What is particularly exciting is the potential for shared innovation across these domains. Techniques developed for one type of sensor or application can often be adapted to others, especially when powered by AI-based approaches. This creates a collaborative ecosystem where advancements in data efficiency can benefit multiple industries simultaneously.
6. What message would you like to share with customers and partners about the future of low-power AI and data-efficient edge computing?
The future of edge AI will be defined by efficiency at every level—not just in computation, but in how data is captured, represented, and utilised. As devices become more intelligent and more autonomous, the ability to manage data effectively will be just as important as the ability to process it.

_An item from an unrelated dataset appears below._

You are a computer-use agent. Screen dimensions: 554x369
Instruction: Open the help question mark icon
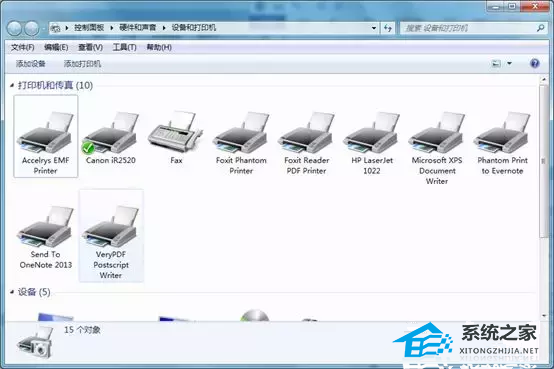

At Ambiq, we believe that data efficiency is a fundamental enabler of this future. compressionKIT is one step in that direction, but it also reflects a broader commitment to rethinking the entire edge AI stack.
For our customers and partners, our message is clear: there is a tremendous opportunity to build the next generation of always-on, intelligent systems by embracing a more holistic approach to design. By combining ultra-low-power hardware with AI-driven data optimisation, we can unlock new use cases, extend device capabilities, and deliver better user experiences.
We are excited to collaborate with the ecosystem to push these boundaries further. Together, we can create solutions that are not only more powerful, but also more efficient, sustainable, and scalable.